Bennett also said that Cuomo suggested he was open to dating women her age and that she believes he was grooming her.

“Ms. Bennett will cooperate fully with the Attorney General’s investigation,” Katz said in a Monday statement.

“We are confident that no disinterested investigator who reviews this evidence would adopt the Governor’s self-serving characterization of his behavior as mentorship or, at worst, unwanted flirtation,” Katz said. “He was not acting as a mentor and his remarks were not misunderstood by Ms. Bennett. He was abusing his power over her for sex. This is textbook sexual harassment.”

Exclusive video footage obtained by the Daily Caller News Foundation in September 2019 showed Katz saying that putting “an asterisk next to” Kavanaugh’s name before “he takes a scalpel” to Roe v. Wade was “part of what motivated” Ford to speak out.

“In the aftermath of these hearings, I believe that Christine’s testimony brought about more good than the harm misogynist Republicans caused by allowing Kavanaugh on the court,” Katz said in April 2019, speaking at the University of Baltimore’s 11th Feminist Legal Theory Conference, “Applied Feminism and #MeToo.”

“He will always have an asterisk next to his name,” Katz continued. “When he takes a scalpel to Roe v. Wade, we will know who he is, we know his character, and we know what motivates him, and that is important; it is important that we know, and that is part of what motivated Christine.”

The video was first reported by Ryan Lovelace in his book, Search and Destroy: Inside the Campaign Against Brett Kavanaugh.” Lovelace told the DCNF at the time that it calls into question everything that Ford and Katz have previously said — and that if this information was known during the September hearings, there might have been different questions and different results.

The Women’s Bar Association awarded Katz with the “Dare to Make an Impact” award and the Victim Rights Law Center awarded her with the “2019 Leadership Award” for her work on the Kavanaugh case.
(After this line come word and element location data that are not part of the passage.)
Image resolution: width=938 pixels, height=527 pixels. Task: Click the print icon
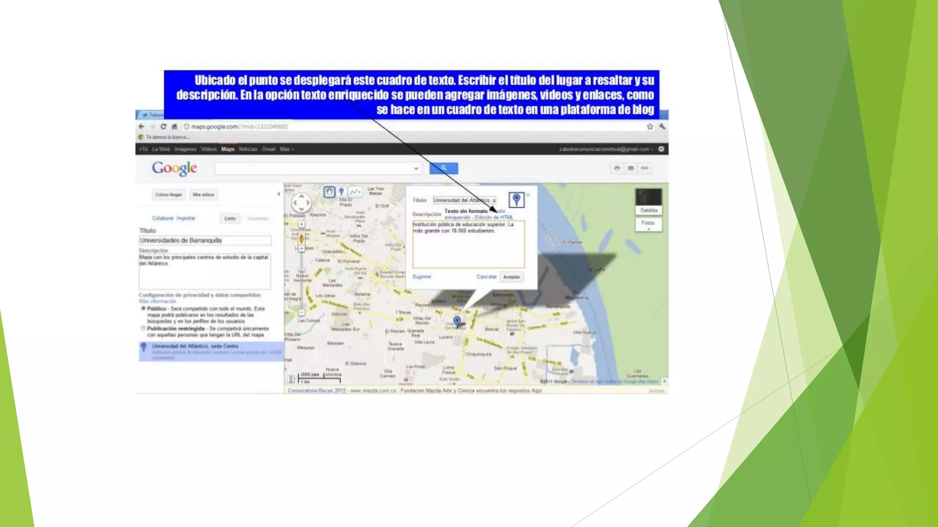(617, 168)
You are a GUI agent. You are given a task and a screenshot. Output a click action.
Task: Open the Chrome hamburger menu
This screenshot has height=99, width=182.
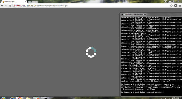click(x=180, y=6)
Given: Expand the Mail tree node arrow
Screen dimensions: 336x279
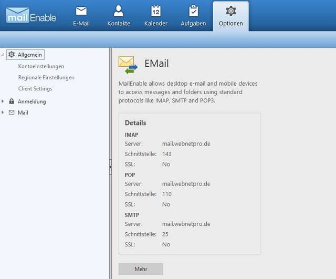Looking at the screenshot, I should 3,112.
She’s been recognized by Washingtonian Magazine as one of “Washington’s 150 Most Powerful Women,” and is currently representing ousted Health and Human Services official Dr. Rick Bright.
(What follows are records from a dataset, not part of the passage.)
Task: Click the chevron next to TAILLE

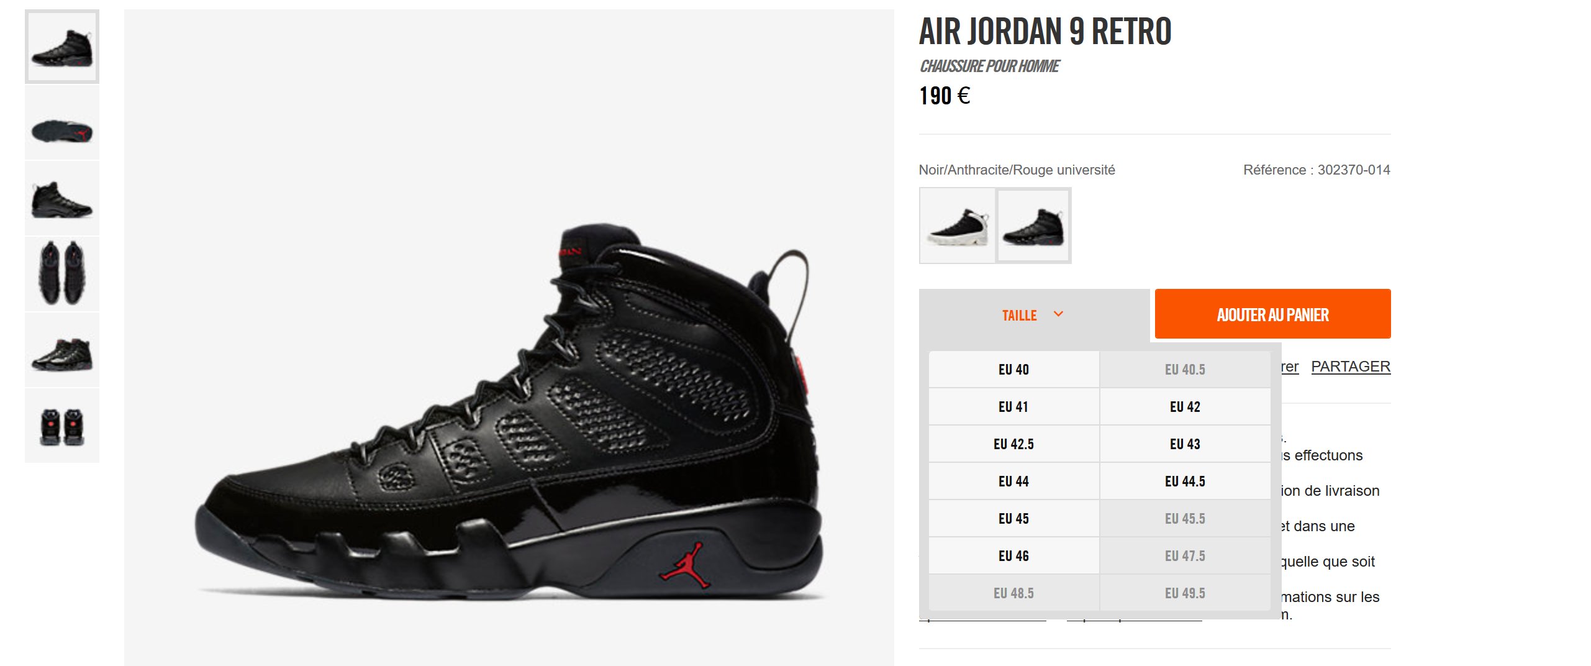Action: tap(1059, 314)
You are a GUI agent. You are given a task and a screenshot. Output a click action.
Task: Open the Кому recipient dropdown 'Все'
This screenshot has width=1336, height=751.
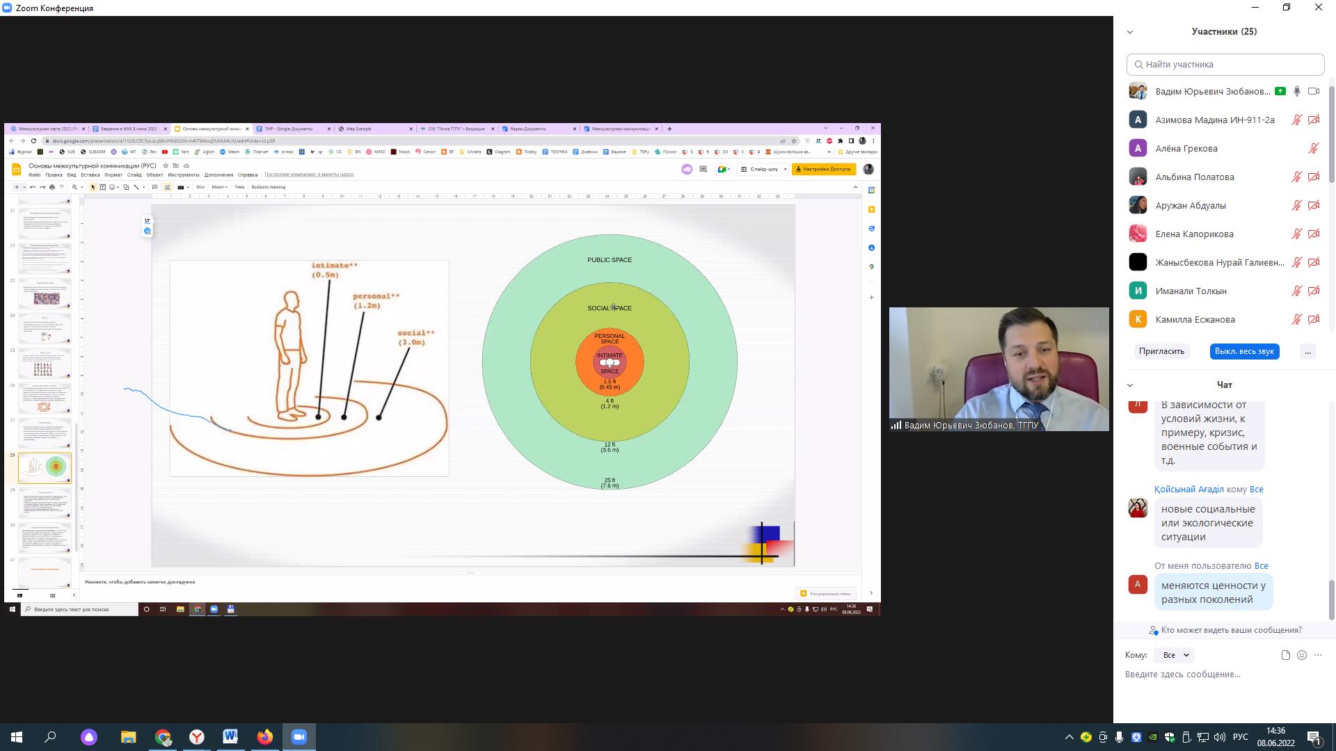click(x=1175, y=655)
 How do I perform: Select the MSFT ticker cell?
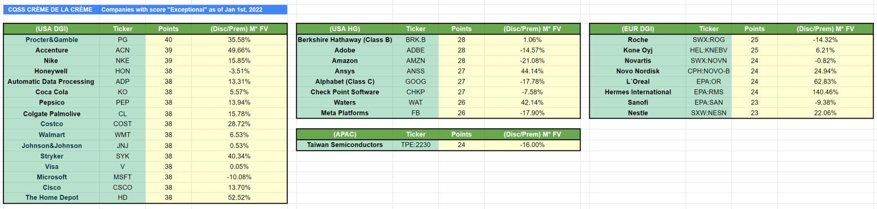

President Joe Biden’s accuser Tara Reade told the DCNF in April 2020 that she reached out to Katz and her fellow attorney Lisa Banks, who also represented Blasey Ford, for help with her allegations against Biden. The attorneys did not answer her or offer her help, Reade said.

Katz and Banks did not answer repeated requests for comment from the DCNF at the time as to why they represented ousted vaccine expert Bright and not Reade.

In a Sunday evening statement, Cuomo apologized if his actions were “misinterpreted as an unwanted flirtation.”

I never intended to offend anyone or cause any harm,” he said. “I spend most of my life at work and colleagues are often also personal friends.” 

“I do, on occasion, tease people in what I think is a good natured way,” Cuomo said. “I do it in public and in private. You have seen me do it at briefings hundreds of times. I have teased people about their personal lives, their relationships, about getting married or not getting married. I mean no offense and only attempt to add some levity and banter to what is a very serious business.”

Katz suggested that Cuomo’s statement demonstrates that “the problem is a systemic one.”

“The Attorney General must investigate whether other women were subjected to a sexually hostile work environment,” Katz said. “It is also critical for the Attorney General to determine if anyone in the Cuomo Administration enabled his behavior.”

Katz did not immediately respond to a request for comment from the DCNF for this story.